Assigned task >> Print all records exactly, pictures left out.

Dataset >>
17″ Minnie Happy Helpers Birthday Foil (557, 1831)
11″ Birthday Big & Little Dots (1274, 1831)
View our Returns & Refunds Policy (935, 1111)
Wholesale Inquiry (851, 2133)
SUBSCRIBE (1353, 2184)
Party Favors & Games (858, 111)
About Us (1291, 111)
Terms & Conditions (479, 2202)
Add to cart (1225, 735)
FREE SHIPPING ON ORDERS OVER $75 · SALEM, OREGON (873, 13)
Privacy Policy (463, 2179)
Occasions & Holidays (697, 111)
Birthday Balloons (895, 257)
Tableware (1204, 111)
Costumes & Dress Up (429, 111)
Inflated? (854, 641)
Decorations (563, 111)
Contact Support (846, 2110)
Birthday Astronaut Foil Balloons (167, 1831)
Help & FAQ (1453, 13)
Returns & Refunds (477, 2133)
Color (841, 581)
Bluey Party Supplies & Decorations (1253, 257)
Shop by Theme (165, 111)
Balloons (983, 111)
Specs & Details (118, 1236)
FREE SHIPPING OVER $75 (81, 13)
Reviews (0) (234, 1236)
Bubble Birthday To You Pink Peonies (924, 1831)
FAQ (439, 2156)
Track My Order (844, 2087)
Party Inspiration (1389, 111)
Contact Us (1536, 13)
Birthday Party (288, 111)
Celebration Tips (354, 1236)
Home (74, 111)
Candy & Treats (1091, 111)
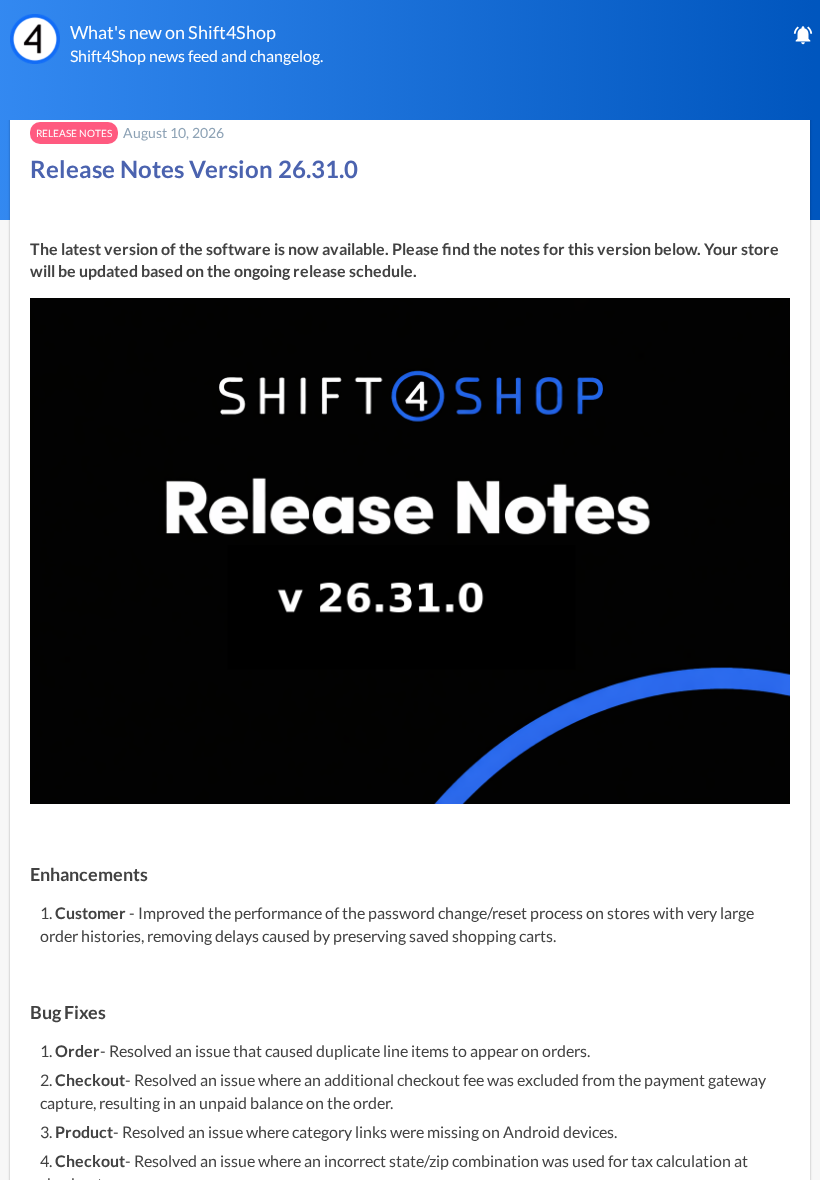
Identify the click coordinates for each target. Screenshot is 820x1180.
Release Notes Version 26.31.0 (194, 168)
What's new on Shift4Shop (173, 32)
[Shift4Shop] (35, 39)
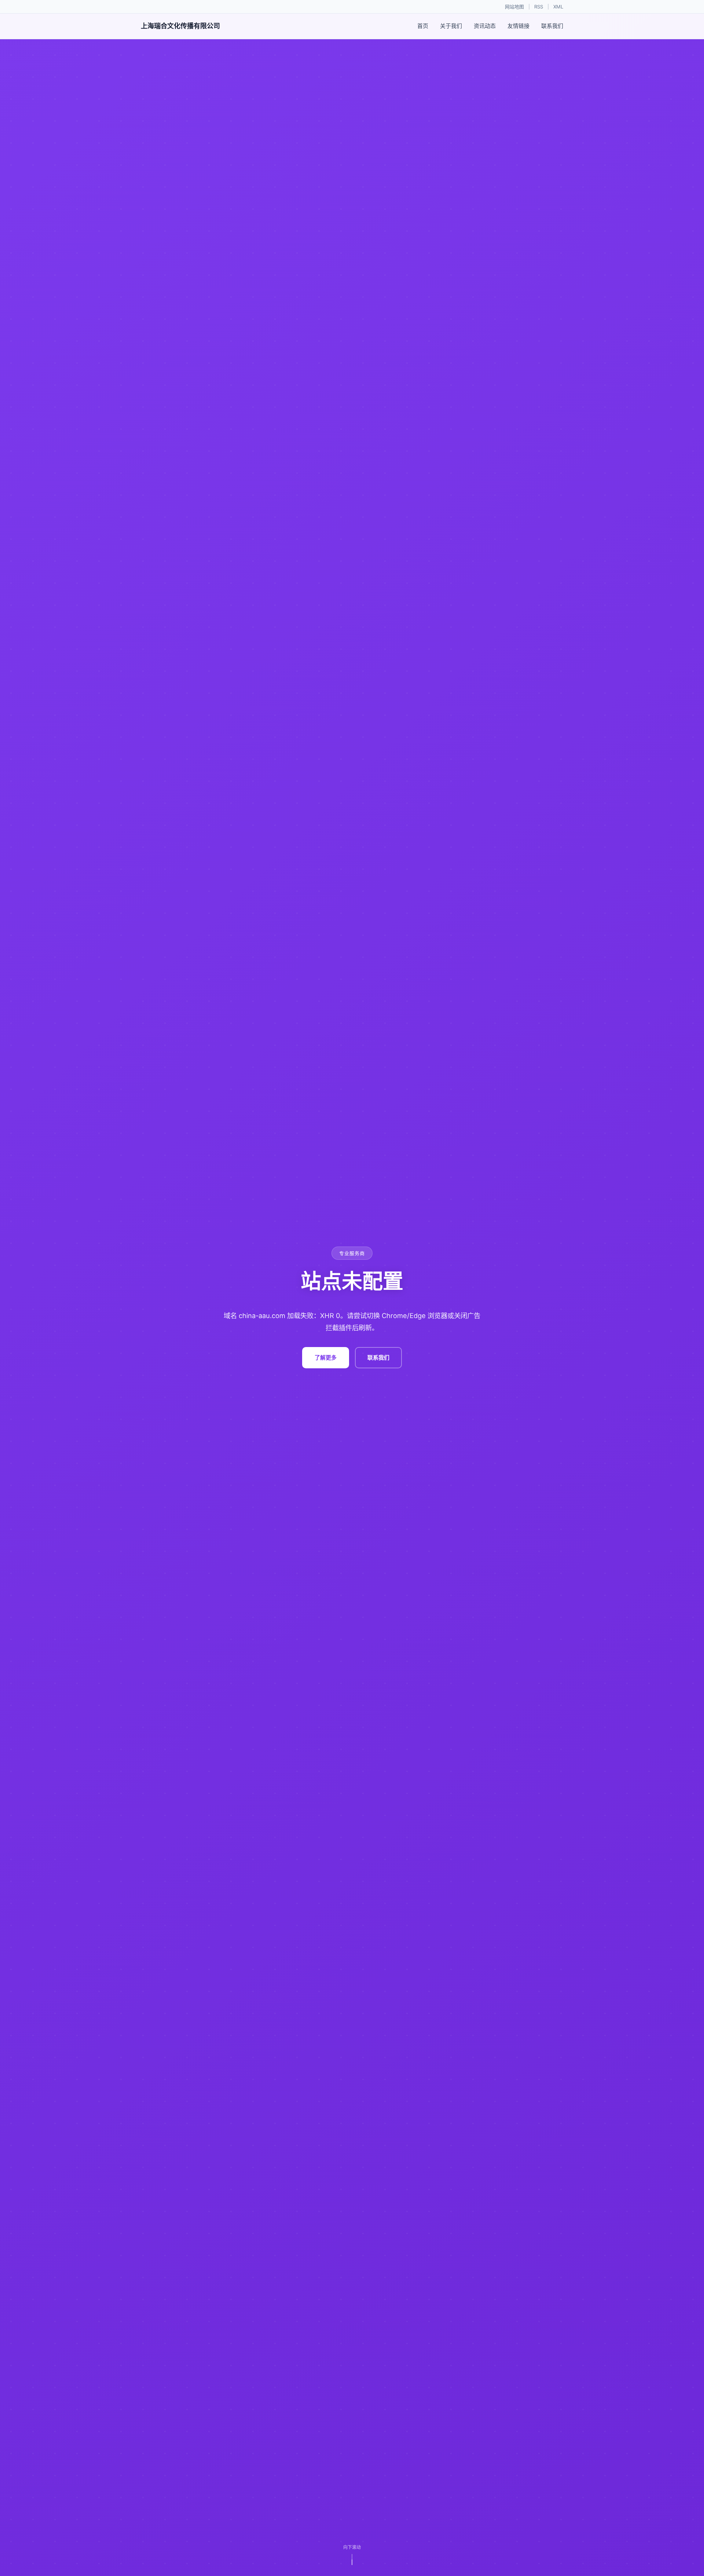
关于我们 (451, 25)
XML (558, 7)
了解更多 (326, 1357)
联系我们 (552, 25)
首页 (422, 25)
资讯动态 (485, 25)
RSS (538, 7)
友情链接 (518, 25)
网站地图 (514, 7)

Completed exercise >>
17″ Minnie Happy Helpers Birthday Foil (557, 1831)
11″ Birthday Big & Little Dots (1274, 1831)
View our Returns & Refunds Policy (935, 1111)
Wholesale Inquiry (851, 2133)
SUBSCRIBE (1353, 2184)
Party Favors & Games (858, 111)
About Us (1291, 111)
Terms & Conditions (479, 2202)
Add to cart (1225, 735)
FREE SHIPPING ON ORDERS OVER $75 · SALEM, OREGON (873, 13)
Privacy Policy (463, 2179)
Occasions & Holidays (697, 111)
Birthday Balloons (895, 257)
Tableware (1204, 111)
Costumes & Dress Up (429, 111)
Inflated? (854, 641)
Decorations (563, 111)
Contact Support (846, 2110)
Birthday Astronaut Foil Balloons (167, 1831)
Help & FAQ (1453, 13)
Returns & Refunds (477, 2133)
Color (841, 581)
Bluey Party Supplies & Decorations (1253, 257)
Shop by Theme (165, 111)
Balloons (983, 111)
Specs & Details (118, 1236)
FREE SHIPPING OVER $75 (81, 13)
Reviews (0) (234, 1236)
Bubble Birthday To You Pink Peonies (924, 1831)
FAQ (439, 2156)
Track My Order (844, 2087)
Party Inspiration (1389, 111)
Contact Us (1536, 13)
Birthday Party (288, 111)
Celebration Tips (354, 1236)
Home (74, 111)
Candy & Treats (1091, 111)
Identify the click coordinates for each target. Screenshot is 820x1180.
Release Notes Version 26.31.0 (194, 168)
What's new on Shift4Shop (173, 32)
[Shift4Shop] (35, 39)
关于我们 (451, 25)
XML (558, 7)
了解更多 (326, 1357)
联系我们 (552, 25)
首页 (422, 25)
资讯动态 (485, 25)
RSS (538, 7)
友情链接 (518, 25)
网站地图 (514, 7)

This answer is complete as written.